**WHAT IS BEING ASKED**
Render the listing from the line with "Share Shahrukh's tweet" to the line with "pyautogui.click(x=315, y=387)" as a numbered list, leaving out blank lines.

# # # #

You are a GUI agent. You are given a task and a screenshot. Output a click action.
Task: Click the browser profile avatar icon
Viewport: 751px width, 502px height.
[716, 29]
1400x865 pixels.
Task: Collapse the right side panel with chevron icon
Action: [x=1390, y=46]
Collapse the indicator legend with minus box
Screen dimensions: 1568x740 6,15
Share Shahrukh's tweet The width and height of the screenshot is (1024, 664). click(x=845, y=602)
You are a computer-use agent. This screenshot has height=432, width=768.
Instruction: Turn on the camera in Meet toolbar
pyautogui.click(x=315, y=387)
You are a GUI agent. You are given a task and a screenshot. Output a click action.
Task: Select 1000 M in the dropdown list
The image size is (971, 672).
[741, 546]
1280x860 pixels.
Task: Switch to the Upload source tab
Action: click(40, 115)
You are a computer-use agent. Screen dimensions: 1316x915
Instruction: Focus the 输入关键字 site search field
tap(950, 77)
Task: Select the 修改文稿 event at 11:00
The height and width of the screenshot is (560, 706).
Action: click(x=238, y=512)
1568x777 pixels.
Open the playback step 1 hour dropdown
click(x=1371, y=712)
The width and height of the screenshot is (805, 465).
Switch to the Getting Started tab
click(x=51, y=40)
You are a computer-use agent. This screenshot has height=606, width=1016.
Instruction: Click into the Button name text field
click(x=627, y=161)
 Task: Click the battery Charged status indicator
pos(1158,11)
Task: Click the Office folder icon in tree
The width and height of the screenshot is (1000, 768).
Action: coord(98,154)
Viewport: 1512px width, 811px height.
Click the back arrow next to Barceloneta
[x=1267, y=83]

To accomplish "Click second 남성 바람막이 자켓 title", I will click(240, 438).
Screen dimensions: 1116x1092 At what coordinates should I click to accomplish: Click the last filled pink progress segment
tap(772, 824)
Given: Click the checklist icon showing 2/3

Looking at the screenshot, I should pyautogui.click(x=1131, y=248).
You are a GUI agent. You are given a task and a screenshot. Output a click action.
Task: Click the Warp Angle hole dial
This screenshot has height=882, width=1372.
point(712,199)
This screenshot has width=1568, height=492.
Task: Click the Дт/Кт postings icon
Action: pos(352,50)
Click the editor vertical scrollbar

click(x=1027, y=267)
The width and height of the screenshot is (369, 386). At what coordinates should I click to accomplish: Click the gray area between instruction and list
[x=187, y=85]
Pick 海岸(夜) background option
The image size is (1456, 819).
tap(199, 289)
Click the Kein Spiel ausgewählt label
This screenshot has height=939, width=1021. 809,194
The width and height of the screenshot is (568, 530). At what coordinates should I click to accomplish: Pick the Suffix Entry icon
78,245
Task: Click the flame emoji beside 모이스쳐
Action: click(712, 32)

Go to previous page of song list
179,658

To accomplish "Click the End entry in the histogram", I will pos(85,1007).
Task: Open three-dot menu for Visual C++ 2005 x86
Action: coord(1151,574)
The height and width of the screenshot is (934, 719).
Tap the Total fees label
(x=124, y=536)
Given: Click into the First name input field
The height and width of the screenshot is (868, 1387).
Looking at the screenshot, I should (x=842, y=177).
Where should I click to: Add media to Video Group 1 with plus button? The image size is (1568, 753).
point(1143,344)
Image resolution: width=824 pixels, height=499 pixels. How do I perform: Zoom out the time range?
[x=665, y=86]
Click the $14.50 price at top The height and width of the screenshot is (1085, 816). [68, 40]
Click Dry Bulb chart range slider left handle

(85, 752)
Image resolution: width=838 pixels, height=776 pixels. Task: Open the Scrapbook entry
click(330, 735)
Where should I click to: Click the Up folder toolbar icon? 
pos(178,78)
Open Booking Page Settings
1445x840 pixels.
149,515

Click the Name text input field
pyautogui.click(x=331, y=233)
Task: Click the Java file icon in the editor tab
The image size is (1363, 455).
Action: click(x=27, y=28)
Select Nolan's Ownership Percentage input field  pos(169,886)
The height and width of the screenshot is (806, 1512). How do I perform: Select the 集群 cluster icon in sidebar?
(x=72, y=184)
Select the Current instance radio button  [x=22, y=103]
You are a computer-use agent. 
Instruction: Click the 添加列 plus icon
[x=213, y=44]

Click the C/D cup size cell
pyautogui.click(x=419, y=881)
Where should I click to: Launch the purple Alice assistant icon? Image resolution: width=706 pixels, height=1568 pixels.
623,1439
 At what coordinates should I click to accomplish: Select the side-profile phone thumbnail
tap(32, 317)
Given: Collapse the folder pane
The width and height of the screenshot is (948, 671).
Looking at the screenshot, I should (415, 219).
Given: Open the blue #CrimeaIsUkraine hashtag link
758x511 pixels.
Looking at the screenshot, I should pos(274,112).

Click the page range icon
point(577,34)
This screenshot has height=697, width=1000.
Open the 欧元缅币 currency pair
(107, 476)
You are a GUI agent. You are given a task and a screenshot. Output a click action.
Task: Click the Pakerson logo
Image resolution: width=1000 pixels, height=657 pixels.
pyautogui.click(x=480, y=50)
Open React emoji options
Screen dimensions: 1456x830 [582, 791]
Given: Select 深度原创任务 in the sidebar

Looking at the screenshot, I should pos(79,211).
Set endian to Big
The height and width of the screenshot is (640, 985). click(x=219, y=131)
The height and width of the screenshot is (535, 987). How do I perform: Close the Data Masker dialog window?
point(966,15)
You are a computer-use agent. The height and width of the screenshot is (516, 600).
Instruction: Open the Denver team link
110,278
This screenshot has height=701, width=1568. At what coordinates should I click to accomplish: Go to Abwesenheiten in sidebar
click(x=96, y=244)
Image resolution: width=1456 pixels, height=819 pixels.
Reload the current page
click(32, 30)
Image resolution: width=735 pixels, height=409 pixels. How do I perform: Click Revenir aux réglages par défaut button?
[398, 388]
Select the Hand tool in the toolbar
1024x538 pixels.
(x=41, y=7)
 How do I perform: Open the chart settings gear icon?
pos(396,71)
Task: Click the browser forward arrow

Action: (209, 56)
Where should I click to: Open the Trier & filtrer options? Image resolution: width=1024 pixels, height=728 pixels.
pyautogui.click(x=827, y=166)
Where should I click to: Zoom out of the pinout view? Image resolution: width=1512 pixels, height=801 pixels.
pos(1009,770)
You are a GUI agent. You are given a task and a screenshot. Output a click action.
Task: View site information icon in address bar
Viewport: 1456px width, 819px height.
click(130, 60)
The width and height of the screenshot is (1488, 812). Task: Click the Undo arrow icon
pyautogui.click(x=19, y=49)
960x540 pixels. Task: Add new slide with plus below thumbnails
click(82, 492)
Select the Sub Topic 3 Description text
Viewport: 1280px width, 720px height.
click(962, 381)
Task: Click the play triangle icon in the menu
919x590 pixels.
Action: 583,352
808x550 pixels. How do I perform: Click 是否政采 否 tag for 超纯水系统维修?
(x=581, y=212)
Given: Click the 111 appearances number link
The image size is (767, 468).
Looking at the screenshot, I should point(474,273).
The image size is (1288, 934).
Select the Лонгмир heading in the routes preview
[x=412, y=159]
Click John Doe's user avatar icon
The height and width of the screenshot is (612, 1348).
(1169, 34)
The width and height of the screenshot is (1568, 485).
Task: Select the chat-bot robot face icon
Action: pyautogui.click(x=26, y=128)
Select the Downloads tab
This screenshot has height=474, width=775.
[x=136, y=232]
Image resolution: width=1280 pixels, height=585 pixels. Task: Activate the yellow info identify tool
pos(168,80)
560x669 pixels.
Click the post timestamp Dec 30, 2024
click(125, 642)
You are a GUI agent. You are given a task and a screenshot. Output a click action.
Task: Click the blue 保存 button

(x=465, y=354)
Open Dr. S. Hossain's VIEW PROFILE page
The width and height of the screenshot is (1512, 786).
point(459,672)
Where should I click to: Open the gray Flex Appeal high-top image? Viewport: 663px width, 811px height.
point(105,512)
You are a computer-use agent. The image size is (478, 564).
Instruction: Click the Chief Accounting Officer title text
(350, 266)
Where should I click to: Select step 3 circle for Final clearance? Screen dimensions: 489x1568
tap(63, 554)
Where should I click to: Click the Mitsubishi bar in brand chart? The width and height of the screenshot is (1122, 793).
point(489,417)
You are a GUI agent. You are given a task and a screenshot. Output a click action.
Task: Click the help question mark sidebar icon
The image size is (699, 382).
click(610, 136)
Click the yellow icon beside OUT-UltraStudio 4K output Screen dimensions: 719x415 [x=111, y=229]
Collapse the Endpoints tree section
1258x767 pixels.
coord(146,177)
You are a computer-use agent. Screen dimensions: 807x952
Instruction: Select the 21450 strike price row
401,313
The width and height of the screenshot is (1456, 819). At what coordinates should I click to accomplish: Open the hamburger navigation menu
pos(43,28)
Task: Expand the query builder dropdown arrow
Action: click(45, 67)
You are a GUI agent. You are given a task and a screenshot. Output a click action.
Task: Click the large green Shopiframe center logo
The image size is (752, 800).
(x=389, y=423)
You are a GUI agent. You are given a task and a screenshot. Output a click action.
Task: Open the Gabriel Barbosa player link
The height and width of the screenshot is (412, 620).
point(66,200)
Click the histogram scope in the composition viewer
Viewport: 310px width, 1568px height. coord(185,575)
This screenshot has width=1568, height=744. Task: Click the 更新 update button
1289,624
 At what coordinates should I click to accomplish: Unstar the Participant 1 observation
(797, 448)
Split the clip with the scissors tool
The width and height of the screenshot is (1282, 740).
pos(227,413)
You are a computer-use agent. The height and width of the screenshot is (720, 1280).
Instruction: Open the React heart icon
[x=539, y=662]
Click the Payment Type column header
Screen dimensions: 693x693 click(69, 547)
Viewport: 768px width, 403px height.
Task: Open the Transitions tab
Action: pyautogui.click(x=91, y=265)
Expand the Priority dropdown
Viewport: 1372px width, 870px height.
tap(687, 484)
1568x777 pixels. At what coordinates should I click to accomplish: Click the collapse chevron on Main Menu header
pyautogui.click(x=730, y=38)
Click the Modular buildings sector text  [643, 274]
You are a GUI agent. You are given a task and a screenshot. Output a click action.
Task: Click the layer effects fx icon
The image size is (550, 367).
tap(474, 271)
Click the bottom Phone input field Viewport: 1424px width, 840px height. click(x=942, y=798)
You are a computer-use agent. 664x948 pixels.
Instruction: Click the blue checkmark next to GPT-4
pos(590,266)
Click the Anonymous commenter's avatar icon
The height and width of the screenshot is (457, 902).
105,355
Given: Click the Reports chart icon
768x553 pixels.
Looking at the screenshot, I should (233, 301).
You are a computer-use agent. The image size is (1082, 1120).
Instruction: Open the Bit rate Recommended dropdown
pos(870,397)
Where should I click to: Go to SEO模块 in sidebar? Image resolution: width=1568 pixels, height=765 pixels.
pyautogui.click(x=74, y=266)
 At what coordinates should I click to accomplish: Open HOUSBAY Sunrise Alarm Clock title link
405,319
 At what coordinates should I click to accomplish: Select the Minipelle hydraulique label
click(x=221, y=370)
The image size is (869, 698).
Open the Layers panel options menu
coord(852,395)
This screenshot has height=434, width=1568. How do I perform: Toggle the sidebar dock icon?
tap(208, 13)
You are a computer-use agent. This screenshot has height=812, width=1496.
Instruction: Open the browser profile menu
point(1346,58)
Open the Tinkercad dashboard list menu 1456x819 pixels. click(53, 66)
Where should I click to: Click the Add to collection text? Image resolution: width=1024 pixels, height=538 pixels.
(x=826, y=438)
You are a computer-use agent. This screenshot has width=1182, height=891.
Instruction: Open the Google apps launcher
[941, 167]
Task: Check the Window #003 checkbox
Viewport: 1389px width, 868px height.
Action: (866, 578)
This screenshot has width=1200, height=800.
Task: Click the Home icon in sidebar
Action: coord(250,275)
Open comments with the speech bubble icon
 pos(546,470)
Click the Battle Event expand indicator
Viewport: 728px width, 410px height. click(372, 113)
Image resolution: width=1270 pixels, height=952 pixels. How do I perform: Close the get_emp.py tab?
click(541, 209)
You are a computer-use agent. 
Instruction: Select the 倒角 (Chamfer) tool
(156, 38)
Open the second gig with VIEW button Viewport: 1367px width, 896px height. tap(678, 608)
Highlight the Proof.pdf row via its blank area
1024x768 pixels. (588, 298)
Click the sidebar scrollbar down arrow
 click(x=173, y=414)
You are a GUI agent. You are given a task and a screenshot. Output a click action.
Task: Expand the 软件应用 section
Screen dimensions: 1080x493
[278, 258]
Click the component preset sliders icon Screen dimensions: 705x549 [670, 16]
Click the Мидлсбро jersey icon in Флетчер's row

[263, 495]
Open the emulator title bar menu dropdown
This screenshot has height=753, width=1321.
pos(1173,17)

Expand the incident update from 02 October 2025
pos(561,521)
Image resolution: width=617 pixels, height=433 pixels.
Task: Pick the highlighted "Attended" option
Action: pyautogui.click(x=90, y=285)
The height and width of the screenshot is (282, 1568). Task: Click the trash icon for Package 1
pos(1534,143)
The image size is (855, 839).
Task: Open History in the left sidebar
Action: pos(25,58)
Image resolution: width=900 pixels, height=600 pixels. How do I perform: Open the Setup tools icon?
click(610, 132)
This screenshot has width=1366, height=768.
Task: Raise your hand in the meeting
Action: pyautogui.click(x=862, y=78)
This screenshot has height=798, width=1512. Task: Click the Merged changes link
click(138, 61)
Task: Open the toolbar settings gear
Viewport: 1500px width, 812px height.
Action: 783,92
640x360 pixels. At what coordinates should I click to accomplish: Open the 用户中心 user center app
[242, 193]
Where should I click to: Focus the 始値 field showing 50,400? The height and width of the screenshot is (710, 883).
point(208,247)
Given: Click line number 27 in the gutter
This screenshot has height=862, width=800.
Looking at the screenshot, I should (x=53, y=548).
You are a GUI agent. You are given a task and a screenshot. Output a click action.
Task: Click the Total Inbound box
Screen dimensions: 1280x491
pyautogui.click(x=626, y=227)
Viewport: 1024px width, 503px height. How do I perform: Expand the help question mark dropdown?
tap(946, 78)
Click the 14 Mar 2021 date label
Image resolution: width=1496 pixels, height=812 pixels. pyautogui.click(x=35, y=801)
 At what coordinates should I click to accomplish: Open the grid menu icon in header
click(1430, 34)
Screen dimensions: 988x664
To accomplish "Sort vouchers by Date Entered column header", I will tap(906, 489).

# # # #

**WRITTEN SOLUTION**
1. Share Shahrukh's tweet The width and height of the screenshot is (1024, 664). click(x=845, y=602)
2. You are a computer-use agent. This screenshot has height=432, width=768.
3. Instruction: Turn on the camera in Meet toolbar
4. pyautogui.click(x=315, y=387)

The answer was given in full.